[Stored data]

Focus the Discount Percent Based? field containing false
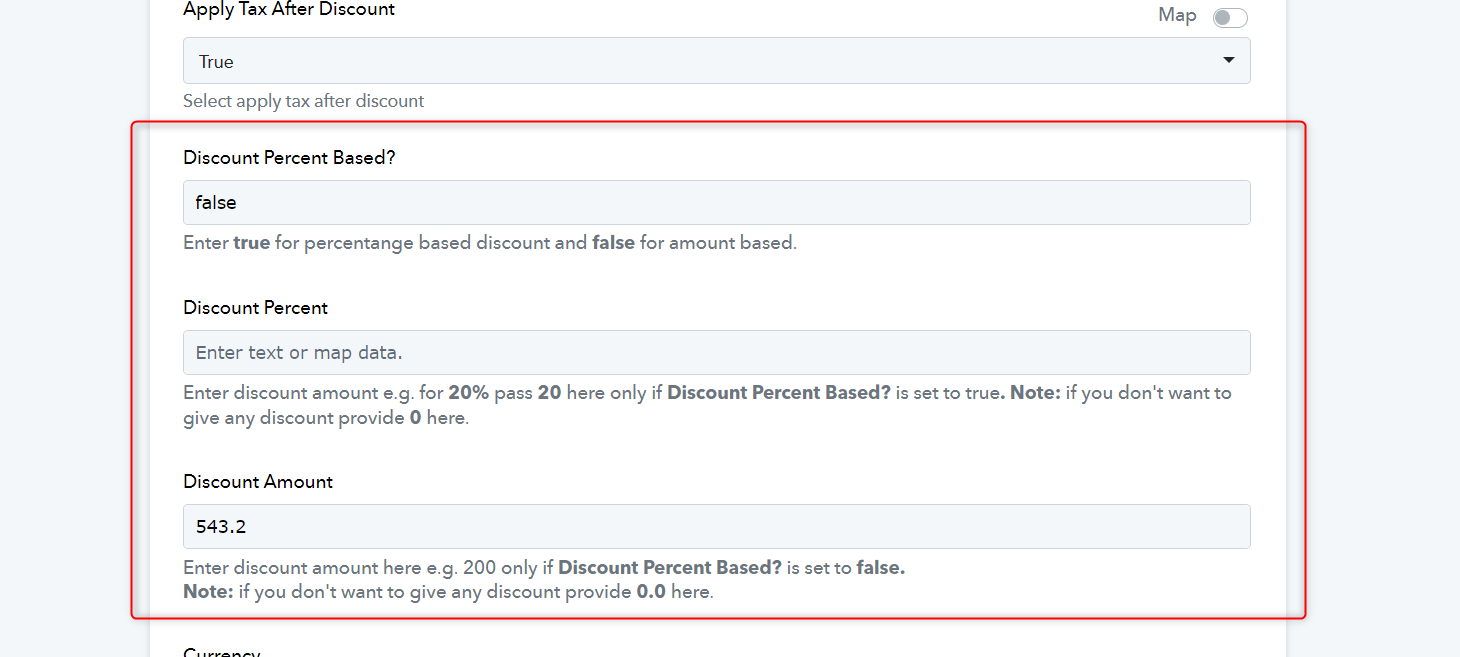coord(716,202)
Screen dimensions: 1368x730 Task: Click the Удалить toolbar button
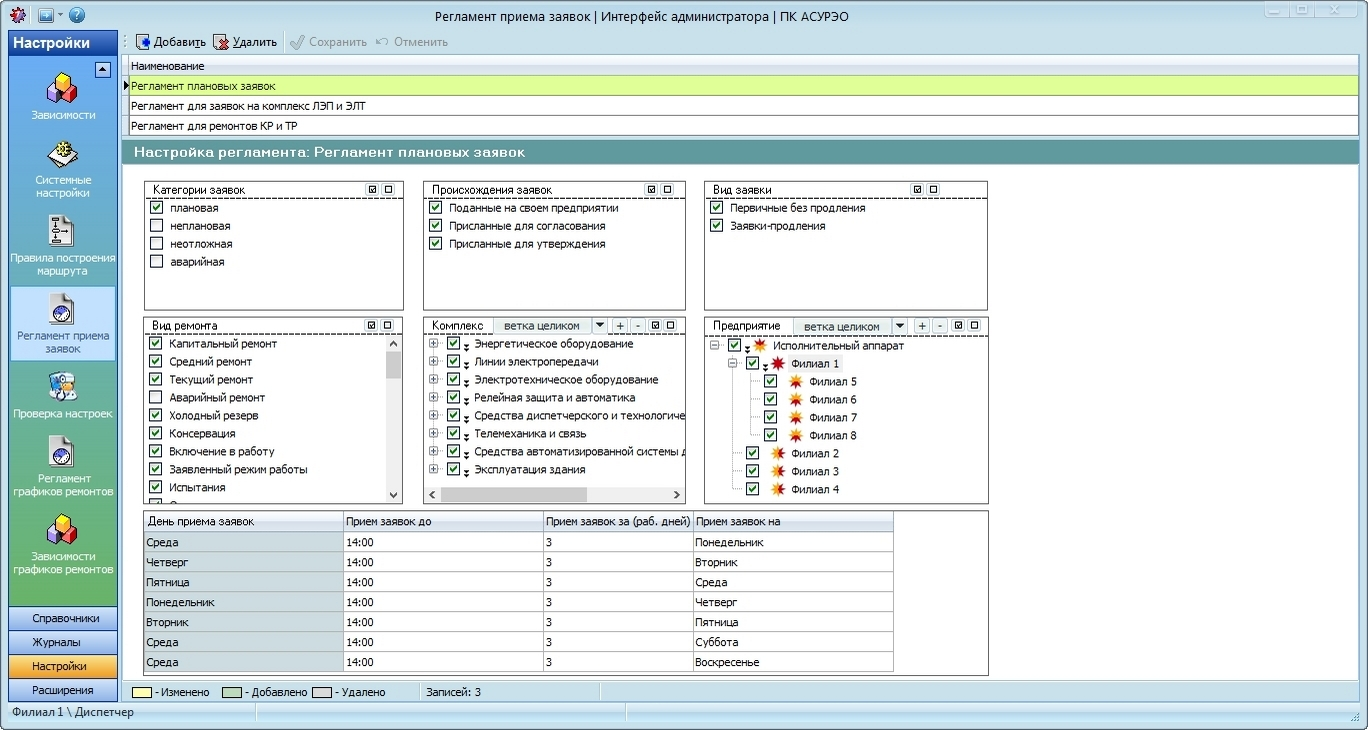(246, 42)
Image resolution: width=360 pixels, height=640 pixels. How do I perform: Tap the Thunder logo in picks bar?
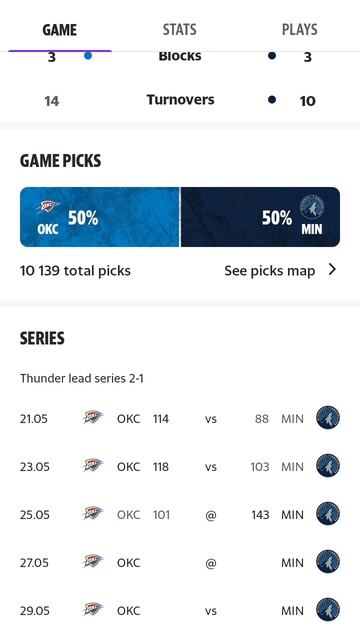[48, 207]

§ Exercise brief: Write out the entries above word for word. Do not include the pictures.

§ Result for this task:
Focus the Discount Percent Based? field containing false
coord(716,202)
Screen dimensions: 1368x730 Task: Click the Удалить toolbar button
(246, 42)
Image resolution: width=360 pixels, height=640 pixels. How do I perform: Tap the Thunder logo in picks bar?
[48, 207]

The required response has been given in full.